* _Source_:
++++++
Robots.txt disallow: /.../subpage ?

Discussion in 'Search Engine Optimization' started by vzup, Mar 28, 2009.

  1. #1
    Hi,

    Disallowing main urls is easy:

    Disallow: /myurl/

    But I need to disallow subpages which look like this:

    /myurl/page=1
    /myurl/page=2
    /myurl2/page=1
    /myurl2/page=2
    /something/page=1
    ... etc

    I just want to disallow all pages that have charackters like these in their urls:

    /page=

    But typing just this doesn't do the job.

    Is there some way like this:

    Disallow: /.../page=

    ???
     
    vzup, Mar 28, 2009 IP
  2. RockyMtnHi

    RockyMtnHi Active Member

    Messages:
    211
    Likes Received:
    2
    Best Answers:
    0
    Trophy Points:
    53
    #2
    This will do it:
    # Disallow: /*?

    You might also be interested in disallowing certain extensions like this:
    Disallow: /*.pdf$

    See a thread on it at the Search EngineWatch forum:
    http://forums.searchenginewatch.com/showthread.php?t=13457

    And note that only Google pays attentions to some of these commands.
     
    RockyMtnHi, Mar 28, 2009 IP
  3. jitendraag

    jitendraag Notable Member

    Messages:
    3,982
    Likes Received:
    324
    Best Answers:
    1
    Trophy Points:
    270
    #3
    @RockyMtnhi: Regular expressions are not part of robots.txt standard but it's possible that google supports them.

    @OP: According to the standard there is no way to disallow indexing of such pages.
     
    jitendraag, Mar 28, 2009 IP
++++++
* _Data listing_:
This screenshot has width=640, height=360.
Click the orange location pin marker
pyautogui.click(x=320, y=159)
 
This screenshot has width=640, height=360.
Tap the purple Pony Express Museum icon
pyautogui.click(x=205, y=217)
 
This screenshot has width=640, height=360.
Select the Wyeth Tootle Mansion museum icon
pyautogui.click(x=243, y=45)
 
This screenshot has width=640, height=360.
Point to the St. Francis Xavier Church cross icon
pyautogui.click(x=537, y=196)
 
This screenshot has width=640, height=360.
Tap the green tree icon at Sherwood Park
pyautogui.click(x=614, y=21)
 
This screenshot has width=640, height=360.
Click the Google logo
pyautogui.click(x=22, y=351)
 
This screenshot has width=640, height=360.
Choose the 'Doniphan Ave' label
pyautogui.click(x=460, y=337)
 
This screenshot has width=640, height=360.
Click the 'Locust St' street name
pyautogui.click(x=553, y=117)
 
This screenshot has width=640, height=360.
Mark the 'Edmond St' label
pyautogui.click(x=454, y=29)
++++++
* _Problems and tasks_:
[A] In the robots.txt thread, retype the part that opens with the words containing "jitendraag Notable Member" and closes with "google supports them.".
[B] For each statement, state whether it agrees with the robots.txt thread, answering yes or no and quoting the deciding words: (i) The discussion was started in the 'Search Engine Optimization' section. (ii) RockyMtnHi says that all search engines pay attention to these commands. (iii) jitendraag says that regular expressions are part of the robots.txt standard.

* _Solution list_:
[A]
jitendraag Notable Member

    Messages:
    3,982
    Likes Received:
    324
    Best Answers:
    1
    Trophy Points:
    270
    #3
    @RockyMtnhi: Regular expressions are not part of robots.txt standard but it's possible that google supports them.

[B]
(i) Yes: "Discussion in 'Search Engine Optimization' started by vzup, Mar 28, 2009."
(ii) No: "And note that only Google pays attentions to some of these commands."
(iii) No: "Regular expressions are not part of robots.txt standard but it's possible that google supports them."